>> Begin RECORDS FOR THIS TASK
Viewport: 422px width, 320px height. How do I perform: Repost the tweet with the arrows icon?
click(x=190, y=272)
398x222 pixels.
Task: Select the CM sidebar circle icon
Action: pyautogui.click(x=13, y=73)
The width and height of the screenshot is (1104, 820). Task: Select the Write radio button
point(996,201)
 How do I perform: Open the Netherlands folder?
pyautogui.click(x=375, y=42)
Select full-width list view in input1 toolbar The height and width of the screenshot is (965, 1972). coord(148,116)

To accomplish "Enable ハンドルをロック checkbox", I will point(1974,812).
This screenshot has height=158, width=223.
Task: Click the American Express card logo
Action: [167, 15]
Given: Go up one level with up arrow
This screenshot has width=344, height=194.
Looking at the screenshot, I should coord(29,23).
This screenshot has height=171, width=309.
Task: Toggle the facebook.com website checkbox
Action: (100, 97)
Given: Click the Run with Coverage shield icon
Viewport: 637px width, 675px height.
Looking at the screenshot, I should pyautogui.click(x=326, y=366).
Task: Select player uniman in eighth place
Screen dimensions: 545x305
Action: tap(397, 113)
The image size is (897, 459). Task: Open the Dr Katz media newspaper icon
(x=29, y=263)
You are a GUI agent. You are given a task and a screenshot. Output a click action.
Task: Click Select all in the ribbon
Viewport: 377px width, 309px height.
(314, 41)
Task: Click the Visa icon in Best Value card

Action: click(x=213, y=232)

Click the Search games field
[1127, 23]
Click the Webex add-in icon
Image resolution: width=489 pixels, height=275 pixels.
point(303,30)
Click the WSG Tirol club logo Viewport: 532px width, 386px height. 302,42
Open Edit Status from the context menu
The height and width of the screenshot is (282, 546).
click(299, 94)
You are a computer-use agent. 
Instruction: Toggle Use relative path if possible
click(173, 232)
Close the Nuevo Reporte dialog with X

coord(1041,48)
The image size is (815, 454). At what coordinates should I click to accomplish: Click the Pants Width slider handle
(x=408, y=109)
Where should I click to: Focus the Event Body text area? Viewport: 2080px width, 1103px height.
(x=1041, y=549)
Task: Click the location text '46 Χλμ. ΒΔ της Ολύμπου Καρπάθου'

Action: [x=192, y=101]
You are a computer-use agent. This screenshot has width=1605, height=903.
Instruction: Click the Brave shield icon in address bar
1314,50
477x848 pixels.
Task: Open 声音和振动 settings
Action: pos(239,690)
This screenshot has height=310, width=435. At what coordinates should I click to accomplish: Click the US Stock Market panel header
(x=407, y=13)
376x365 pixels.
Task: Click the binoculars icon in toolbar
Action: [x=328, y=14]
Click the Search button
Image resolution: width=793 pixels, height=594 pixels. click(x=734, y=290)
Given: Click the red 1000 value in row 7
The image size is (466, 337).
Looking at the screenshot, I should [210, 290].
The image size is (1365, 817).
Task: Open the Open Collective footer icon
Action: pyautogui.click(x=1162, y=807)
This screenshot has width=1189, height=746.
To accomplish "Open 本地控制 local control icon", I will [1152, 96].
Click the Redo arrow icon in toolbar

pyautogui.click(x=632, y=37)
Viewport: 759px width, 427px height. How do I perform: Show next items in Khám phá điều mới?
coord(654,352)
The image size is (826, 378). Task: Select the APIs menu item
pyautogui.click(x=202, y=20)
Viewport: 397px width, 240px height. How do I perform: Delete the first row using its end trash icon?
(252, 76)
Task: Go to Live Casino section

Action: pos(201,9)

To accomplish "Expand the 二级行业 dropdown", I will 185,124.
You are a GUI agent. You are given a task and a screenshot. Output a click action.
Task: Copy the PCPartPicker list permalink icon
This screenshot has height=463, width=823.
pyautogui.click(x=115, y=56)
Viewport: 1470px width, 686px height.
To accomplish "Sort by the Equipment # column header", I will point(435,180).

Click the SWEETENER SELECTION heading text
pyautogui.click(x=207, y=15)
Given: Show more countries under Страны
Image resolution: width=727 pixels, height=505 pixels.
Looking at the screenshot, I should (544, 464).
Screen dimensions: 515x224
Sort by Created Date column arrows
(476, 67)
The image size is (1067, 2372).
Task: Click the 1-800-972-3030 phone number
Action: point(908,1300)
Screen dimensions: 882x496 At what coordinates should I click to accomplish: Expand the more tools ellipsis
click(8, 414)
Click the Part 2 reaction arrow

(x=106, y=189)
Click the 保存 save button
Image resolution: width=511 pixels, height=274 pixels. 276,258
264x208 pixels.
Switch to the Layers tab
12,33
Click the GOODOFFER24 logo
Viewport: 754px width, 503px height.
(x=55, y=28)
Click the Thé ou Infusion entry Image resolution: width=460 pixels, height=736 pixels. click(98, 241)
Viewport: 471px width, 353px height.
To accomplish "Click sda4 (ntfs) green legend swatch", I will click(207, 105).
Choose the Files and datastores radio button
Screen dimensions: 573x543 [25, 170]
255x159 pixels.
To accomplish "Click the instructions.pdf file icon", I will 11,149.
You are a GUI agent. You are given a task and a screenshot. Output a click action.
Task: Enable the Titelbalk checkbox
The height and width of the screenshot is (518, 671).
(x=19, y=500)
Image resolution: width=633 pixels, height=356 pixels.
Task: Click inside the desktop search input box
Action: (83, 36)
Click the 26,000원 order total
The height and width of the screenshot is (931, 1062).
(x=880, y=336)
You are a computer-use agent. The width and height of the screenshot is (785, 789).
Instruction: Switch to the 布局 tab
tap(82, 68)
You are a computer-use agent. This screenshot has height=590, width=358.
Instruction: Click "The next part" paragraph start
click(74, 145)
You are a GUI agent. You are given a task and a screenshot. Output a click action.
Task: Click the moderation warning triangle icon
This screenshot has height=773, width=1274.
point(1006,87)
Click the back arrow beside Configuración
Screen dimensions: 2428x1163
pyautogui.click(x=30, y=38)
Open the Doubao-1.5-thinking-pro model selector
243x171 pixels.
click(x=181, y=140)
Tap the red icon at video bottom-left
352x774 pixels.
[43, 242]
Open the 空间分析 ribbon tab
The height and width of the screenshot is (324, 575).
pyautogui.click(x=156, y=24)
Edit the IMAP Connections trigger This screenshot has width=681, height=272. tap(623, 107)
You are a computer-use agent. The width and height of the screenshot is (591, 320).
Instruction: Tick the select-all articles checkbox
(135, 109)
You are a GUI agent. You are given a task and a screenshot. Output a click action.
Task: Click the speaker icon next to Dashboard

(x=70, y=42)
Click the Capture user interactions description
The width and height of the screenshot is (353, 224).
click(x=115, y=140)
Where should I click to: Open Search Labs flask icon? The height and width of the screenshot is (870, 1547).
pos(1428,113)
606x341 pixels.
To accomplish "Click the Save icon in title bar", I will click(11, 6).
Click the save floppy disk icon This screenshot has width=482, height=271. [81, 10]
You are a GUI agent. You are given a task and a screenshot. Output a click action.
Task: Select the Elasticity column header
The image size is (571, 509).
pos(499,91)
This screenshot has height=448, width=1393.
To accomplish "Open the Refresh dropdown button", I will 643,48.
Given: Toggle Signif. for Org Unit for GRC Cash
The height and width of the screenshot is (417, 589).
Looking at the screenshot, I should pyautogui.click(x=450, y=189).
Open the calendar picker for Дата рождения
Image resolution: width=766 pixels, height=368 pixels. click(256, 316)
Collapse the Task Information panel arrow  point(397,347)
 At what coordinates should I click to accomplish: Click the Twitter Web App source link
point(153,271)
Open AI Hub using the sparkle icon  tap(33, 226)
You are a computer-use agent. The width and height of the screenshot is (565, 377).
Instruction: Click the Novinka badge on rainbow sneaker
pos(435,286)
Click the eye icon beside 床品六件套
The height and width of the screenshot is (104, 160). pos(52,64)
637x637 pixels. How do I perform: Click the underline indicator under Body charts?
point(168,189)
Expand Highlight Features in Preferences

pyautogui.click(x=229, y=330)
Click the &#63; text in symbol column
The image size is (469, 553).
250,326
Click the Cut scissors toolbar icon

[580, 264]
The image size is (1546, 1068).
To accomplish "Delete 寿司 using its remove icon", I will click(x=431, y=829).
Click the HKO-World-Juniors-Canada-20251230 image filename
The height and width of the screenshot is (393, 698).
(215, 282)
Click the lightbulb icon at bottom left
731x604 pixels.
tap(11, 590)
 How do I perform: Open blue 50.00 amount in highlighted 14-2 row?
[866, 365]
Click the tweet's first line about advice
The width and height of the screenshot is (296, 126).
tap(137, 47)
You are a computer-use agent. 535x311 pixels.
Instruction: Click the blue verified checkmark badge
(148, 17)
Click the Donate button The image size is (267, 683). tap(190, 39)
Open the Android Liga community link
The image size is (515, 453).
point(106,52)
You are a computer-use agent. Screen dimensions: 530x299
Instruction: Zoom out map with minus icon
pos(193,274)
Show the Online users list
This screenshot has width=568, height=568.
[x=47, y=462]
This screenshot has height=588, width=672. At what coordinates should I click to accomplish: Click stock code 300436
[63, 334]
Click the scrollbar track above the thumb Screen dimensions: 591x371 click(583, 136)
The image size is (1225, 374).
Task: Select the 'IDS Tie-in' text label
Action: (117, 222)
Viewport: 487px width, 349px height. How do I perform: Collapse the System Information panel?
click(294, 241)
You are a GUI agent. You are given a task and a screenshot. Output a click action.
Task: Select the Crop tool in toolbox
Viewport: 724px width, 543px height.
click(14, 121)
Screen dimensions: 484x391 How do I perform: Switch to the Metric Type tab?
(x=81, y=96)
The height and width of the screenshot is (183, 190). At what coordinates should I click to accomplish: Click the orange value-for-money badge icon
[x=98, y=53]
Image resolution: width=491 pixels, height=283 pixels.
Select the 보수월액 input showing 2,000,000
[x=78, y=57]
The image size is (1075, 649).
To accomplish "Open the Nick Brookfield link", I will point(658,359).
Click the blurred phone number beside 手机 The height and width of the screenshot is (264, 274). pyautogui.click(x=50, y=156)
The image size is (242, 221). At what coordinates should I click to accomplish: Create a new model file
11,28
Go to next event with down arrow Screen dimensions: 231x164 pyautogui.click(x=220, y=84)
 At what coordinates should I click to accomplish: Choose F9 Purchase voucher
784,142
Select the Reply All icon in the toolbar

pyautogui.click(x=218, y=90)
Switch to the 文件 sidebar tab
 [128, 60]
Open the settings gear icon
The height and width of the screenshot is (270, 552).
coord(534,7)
>> End RECORDS FOR THIS TASK
§ TASK REQUIREMENTS
Format the part of the material above that opens with the line containing "How do I perform: Open the" and closes with the line containing "Select full-width list" as a JSON list of strings, one string per line, with blank lines left out.

§ COMPLETED EXERCISE
[
  " How do I perform: Open the Netherlands folder?",
  "pyautogui.click(x=375, y=42)",
  "Select full-width list view in input1 toolbar The height and width of the screenshot is (965, 1972). coord(148,116)"
]